Text provided: Begin

The Destruction of Ulrike Guérot: How Cancel Culture and Woke Ideology Have Created a New Climate of Fear in Germany
A celebrated professor, a bestselling author, and a target of political persecution—Guérots case reveals a society where dissent is punished with a ruthlessness that recalls darker chapters of German history

There is a question that haunts Germany today, whispered in private conversations and increasingly spoken aloud by those who have watched the past five years unfold: How did we get here?
The case of Professor Ulrike Guérot offers an answer so disturbing that many will refuse to confront it. For in her story—the systematic destruction of one of Germany's most respected public intellectuals—we see how cancel culture and woke ideology have created a climate of conformity that bears uncomfortable similarities to the darkest period of German history.
Just a few years ago, Guérot was celebrated as one of Germany's—and Europe's—most respected political scientists, a leading voice on European integration whose ideas shaped scholarly debate for two decades. She was a prolific scholar and public intellectual, regularly appearing on talk shows and publishing widely in Germany's most prestigious newspapers. Guérot began her career in the 1990s working under high-profile politicians like Karl Lamers and Jacques Delors, served as director of the German Marshall Fund and the European Council on Foreign Relations, and in 2013 was part of the official delegation of German President Joachim Gauck on his state visit to France. She was, in short, exactly the kind of figure the German establishment celebrates—until she crossed an invisible line: She asked questions that in Germany the society did not wanted to be asked and she spoke open and public about that what she thought went wrong in Germanys politics and society.

Text provided: End
Entries shown: Begin

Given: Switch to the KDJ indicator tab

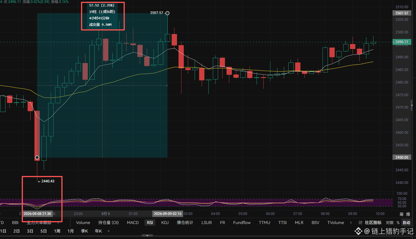Looking at the screenshot, I should 166,223.
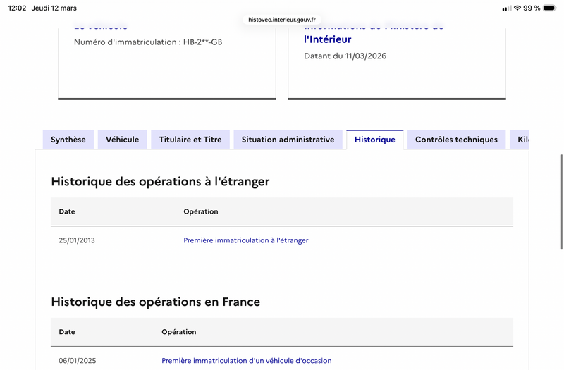
Task: Tap the Wi-Fi status icon
Action: click(517, 8)
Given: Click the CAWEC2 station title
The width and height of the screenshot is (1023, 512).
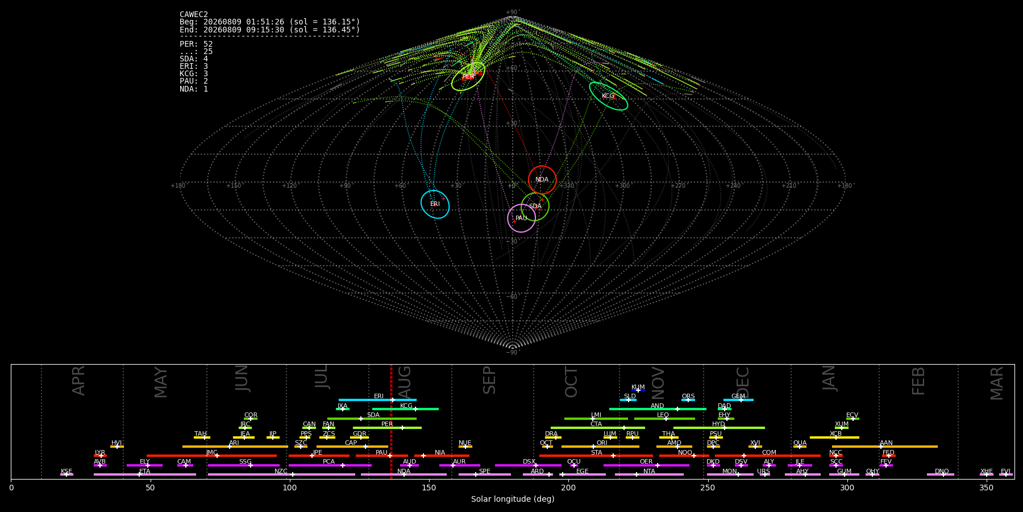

Entries shown: End

_Tasks_
• 1. According to the article about Ulrike Guérot, in which year was she part of the official delegation of German President Joachim Gauck on his state visit to France?
• 2. Continue the article about Ulrike Guérot from where it stops.

_Responses in order_
• 1. 2013

• 2.
Today, she has been systematically destroyed: dismissed from her university post, smeared across the media, ostracised by the academic establishment, and labelled an enemy of the state. Her crime? Thinking for herself. Questioning pandemic orthodoxy. Calling for diplomacy in Ukraine. Refusing to surrender her intellectual integrity to the conformity machine that now governs German public life.
What happened to Guérot is not merely a cautionary tale about cancel culture. It is a window into something far darker—the emergence of a new authoritarianism in the heart of Europe, one that no longer bothers with the niceties of democratic debate. In Germany today, dissent is not debated; it is punished. And the methods of punishment—the professional destruction, the coordination between media, academic institutions, and even intelligence agencies—create an atmosphere that many thoughtful Germans now compare, with increasing frequency and anguish, to the Nazi era.
The comparison is not made lightly. Nor is it made to diminish the unique horrors of the Holocaust. But when one examines the mechanisms of social control now operating in Germany—the surveillance of thought, the punishment of deviation, the destruction of careers and reputations for the crime of holding "incorrect" views—the parallels in mechanism, if not in ultimate consequence, become impossible to ignore. As one German commentator recently observed: "We have created a society where people are afraid to speak. They look over their shoulders before expressing an opinion. They self-censor. This is not democracy. This is something else entirely."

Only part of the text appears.